Briefly, I have built one stove, a five gallon pocket rocket. Saw the elephant, smelled the smoke, diving in prototyping.
I picked up a new steel 30gallon drum yesterday. Standard size? Inside dimensions 18 inch diameter by 27 inches tall, or 46cm diameter by 69 cm tall, reader's choice.
I have some six inch single wall stove pipe. The only four inch I can get local is for pellet stoves, rated to 570dF only.
I have access to both clay split size firebrick, and pumice full size bricks.
My existing woodstove is a EPA cert non cat, weighs about 450 pounds all up. Got some years on it, parts are getting hard to find. Its on the second floor, wood framing below. The good news is it is on a Type II hearth, R=2.72.
I don't want to build a multi ton mass into the second floor of a house we are trying to sell. My wife and I are hoping to get the last of the kids out in maybe two more years and move into a smaller cottage type dwelling.
So I got this 30gallon barrel.
To maximize radiant output, I think I have two options. If I go with the 6" pipe throughout I'll need to build a brick/cob fire tunnel and feed tube in a metal box - with legs on it to get it off the floor, and then set the drum over the heat riser just like the mass heaters. Good experience and the 6" output will mate right up to my existing chimney if I can get the rocket to behave.
Second option would be to go with smaller diameter pipe to fit the burn tunnel and the heatriser inside the drum. Then I can put legs straight on the drum, save a bunch of weight but give up some output capacity via smaller diameter pipe.
Am I carrying a candle into the dark here? Does anyone have any BTU numbers so I can compare a 4-5-6 inch rocket stove with no mass heater to an EPA cert box type woodstove? I get the rocket uses too little wood to actually take the EPA test, but how much heat can the fool thing put out running as designed?
I'll see directly if I can drop links to photobucket in here, I may need 10 posts firsts or something...
Ambient air was +/- 10 degrees of zero farenheit, warm enough to play in the yard, cold enough to get really good draw.
Here is a really long handheld exposure of the first burn. If you kinda squint you can see three realyl hot buckets, three really hot stacks and three flames , one each coming out the top of each stack - with those same little four sticks pictured above. The yellow/white stripe was me pointing the camera at my neighbor's back yard light hoping to get the shutter to close...
And finally, the second burn, stack out put. Not as impressive as the first burn, but still impressive to me.
If you just want a heater check out ZeroFossilFuel's 4" design. ZeroFossilFuel It can be scaled up for a 30gal barrel. It has a low final output temp suitable for a regular pipe flue. I was very impressed with the simplicity and relative low cost to build. Moderate fabrication skills and equipment are a general prerequisite.

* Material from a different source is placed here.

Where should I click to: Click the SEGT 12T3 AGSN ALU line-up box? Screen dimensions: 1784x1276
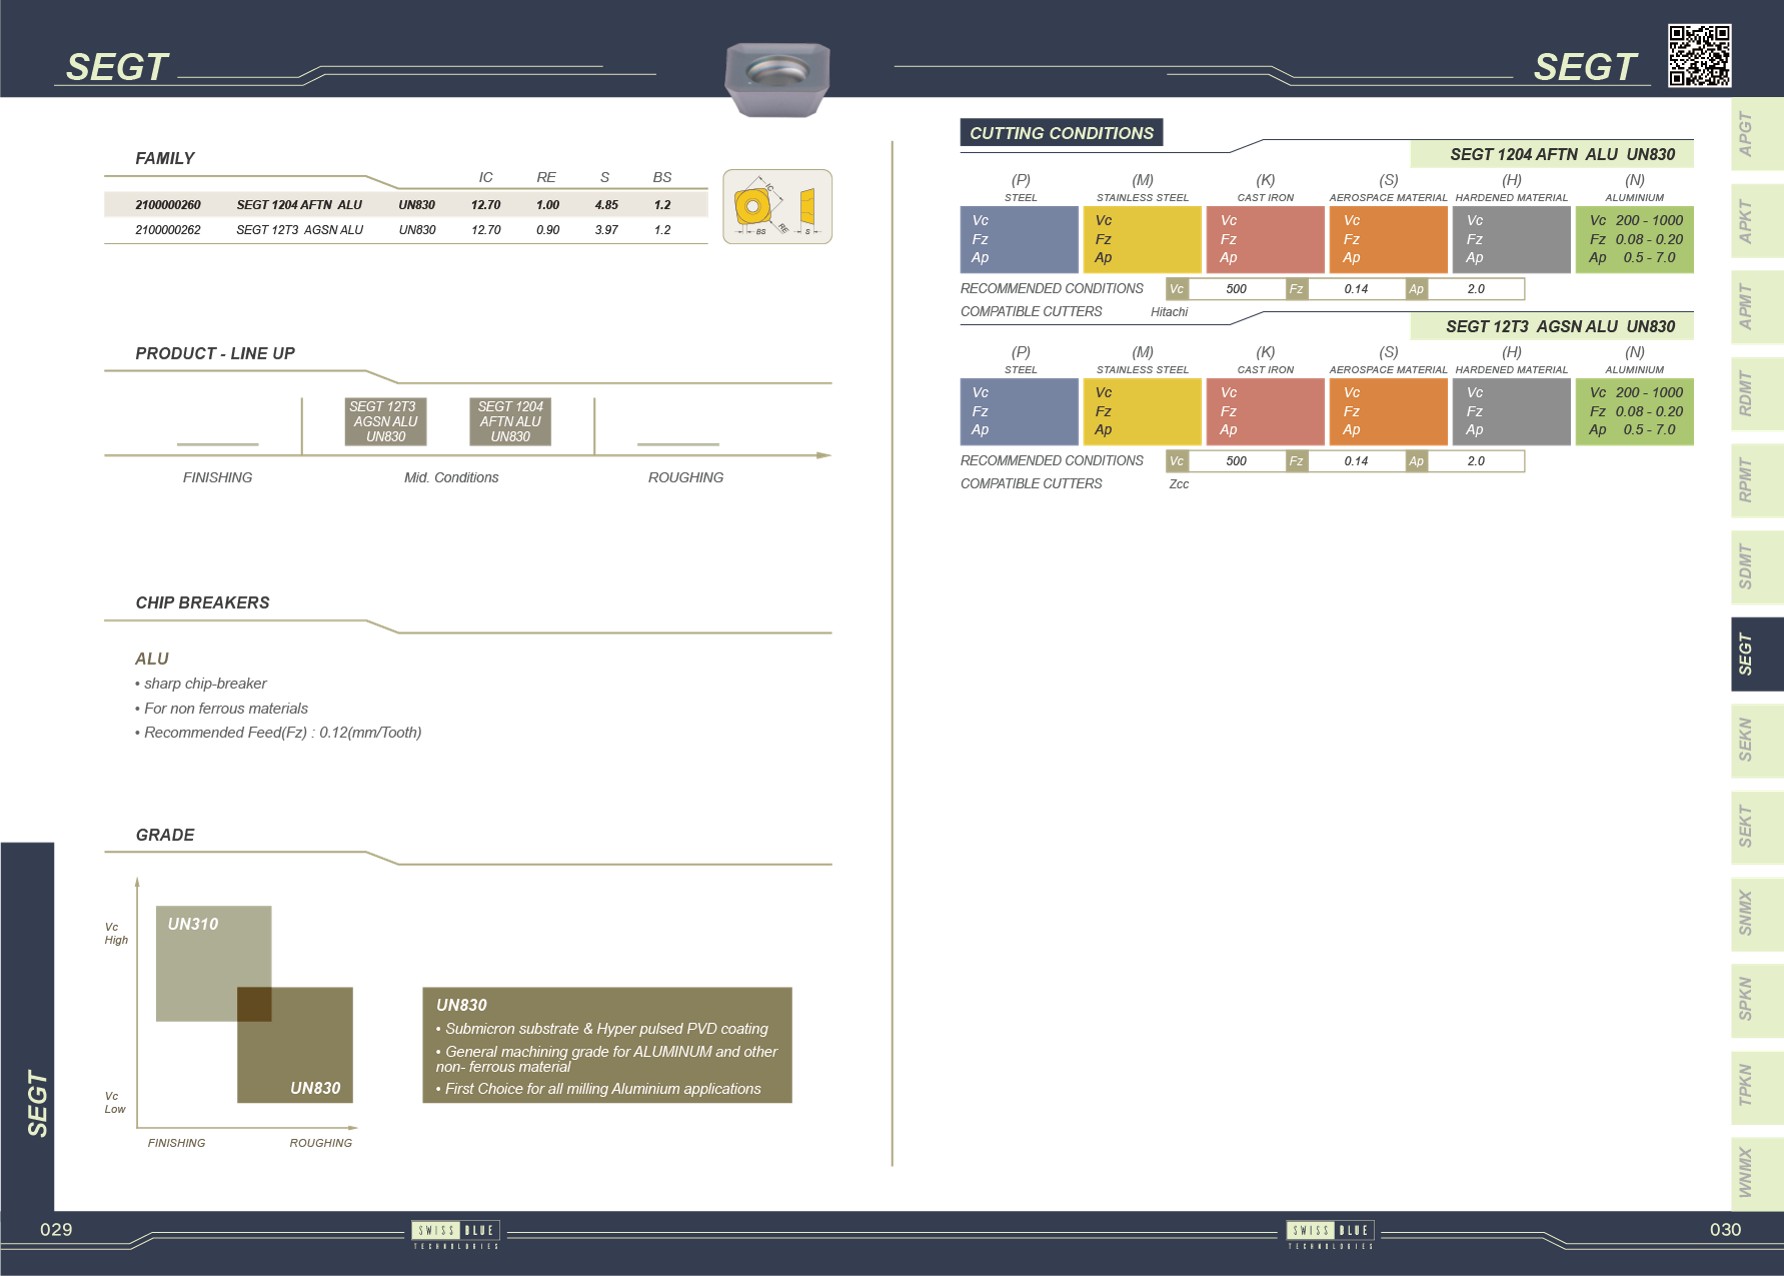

He gives detailed plans and analysis of operation (pdf download) and some youtube vids of the project. You can search the forum here as he has posted some about this design.
"Necessity is the mother of invention" That's why I'm a Jack of all trades, Master of some and have learned that Knowledge is power, but information isn't necessarily knowledge.
You can also look at Peterberg stacked barrels one. "near pish easy to make"
Horizontal batch rocket made out of insulating firebricks don't weight much. You can do most of the core dry stacked. And bell wise they can cope with 60sqf 6M² of internal surface area (isa) for a six incher. You can find some home heating fuel or tractor fuel tanks which instead of round can be square/rectangular, and a 1000l, common in europe are usualy quite near the required isa. Square type can have bricks, concrete blocks, cobble stones, pavers or whatnot, dry stacked on top and on the sides for a little mass. I advise to butt the back of the tank against a massonry wall. And for less weight also for quick heat, leave the front bare.